2. From mass univariate to multi-variate methods
The mid-90's brought the revolution of statistical parametric mapping and voxel-based analysis methods (Friston et al., 1994), which allowed us to form detailed spatial maps of brain structure and function under various conditions, and hence explore data-driven analyses oriented toward knowledge discovery. However, these methods were limited primarily to group analyses, i.e. to exploring anatomical and functional differences between groups or to investigating correlations between imaging and clinical/cognitive variables at the population level. As was discussed in a commentary (Davatzikos, 2004), such mass-univariate methods can fail to reveal disease effects, brain activations, and other imaging patterns, when these are not focal but are rather diffuse, in nature. Therefore, group comparisons generally don't allow us to develop individually-based imaging indices, the latter being essential for establishing biomarkers and diagnostic/prognostic indices at the individual level.

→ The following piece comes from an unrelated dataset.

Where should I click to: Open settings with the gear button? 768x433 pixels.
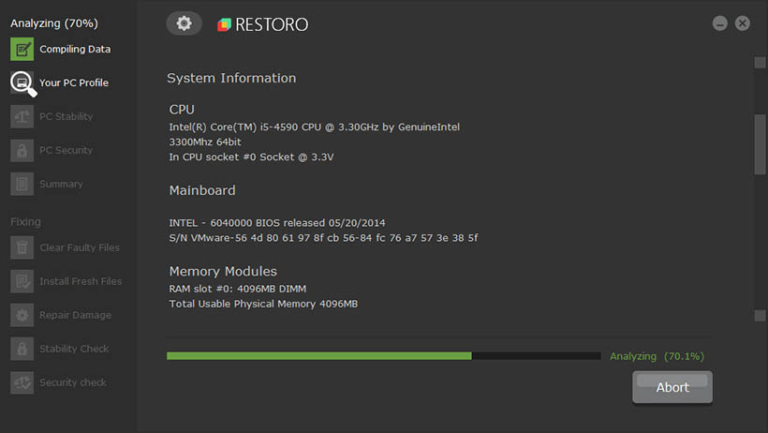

As a consequence, the early 2000's brought the revolution of the application of machine learning methods to neuroimaging studies, thereby enabling the development of imaging signatures of brain function and structure which can be detected at a single individual. Some the earlier studies focused on support vector machines (SVM) (Golland et al., 2002; Lao et al., 2003), whose development and understanding had matured over the 90's, based on structural risk minimization principles (Vapnik, 1998), which ensured good generalization of learned models to new data. SVM has been a cornerstone in this field, largely because of its robustness and ease of use with a variety of kernels, which allow it to learn nonlinear boundaries via kernel mapping (Schölkopf and Smola, 2002). Another family of methods that gained popularity was that of random forests (BREIMAN, 2001), which built on extensive research over a decade on ensemble methods. Ensembles are very powerful approaches, as they tend to reduce error by combining many models built in partly based on random feature (and sample) selection. They have been another cornerstone of this field, largely due to their good generalization properties and ability to weed out noise in favor of true signal, by virtue of model averaging/voting. Ensembles remain a cornerstone currently, oftentimes used along with stronger classifiers, such as deep learning models. The latter have been the latest development in the field, and they offer a great deal of promise, for various reasons. In particular, deep architectures can learn complex features in a hierarchical way, thereby obviating the need to construct the right features upfront. Moreover, deep learning architectures are able to build highly nonlinear boundaries, albeit often at the risk of data overfitting and poor generalization, unless very large amounts of data are available for training. Therefore, some of the most successful examples of deep learning in neuroimaging have been using ensembles of deep learners (Kamnitsas et al., 2018), in order to combine the benefits of depth and breadth in model building.
The applications of these and other methods to neuroimaging studies have been numerous. For example, in clinical neuroimaging, machine learning studies revealed imaging signatures for a number of diseases and disorders, such as Alzheimer's Disease ((Kloppel et al., 2008; Zhang et al., 2011); see (Rathore et al., 2017) for a recent review), brain development and aging (Franke et al., 2010; Habes et al., 2016; Xia et al., 2018), preclinical states (Davatzikos et al., 2009), schizophrenia (Davatzikos et al., 2005a) and its prodromal stages (Koutsouleris et al., 2009), mood disorders (Koutsouleris et al., 2015), and autism (Ecker et al., 2010), amongst others. In cognitive neuroscience, machine learning methods offer promise to provide functional fingerprints that identify individual brains (Finn et al., 2015) and brain states (Poldrack et al., 2010; Haynes and Rees, 2006; Davatzikos et al., 2005b).
3. Current challenges, future directions
Despite the promises, and often over-promises, made by various publications, reliable application of machine learning methods in neuroscience is still in its infancy, as many challenges are currently present. Below, I try to offer my opinion about several aspects of machine learning that should be kept in mind, as these methods mature into reliable tools for clinical and cognitive neuroscience.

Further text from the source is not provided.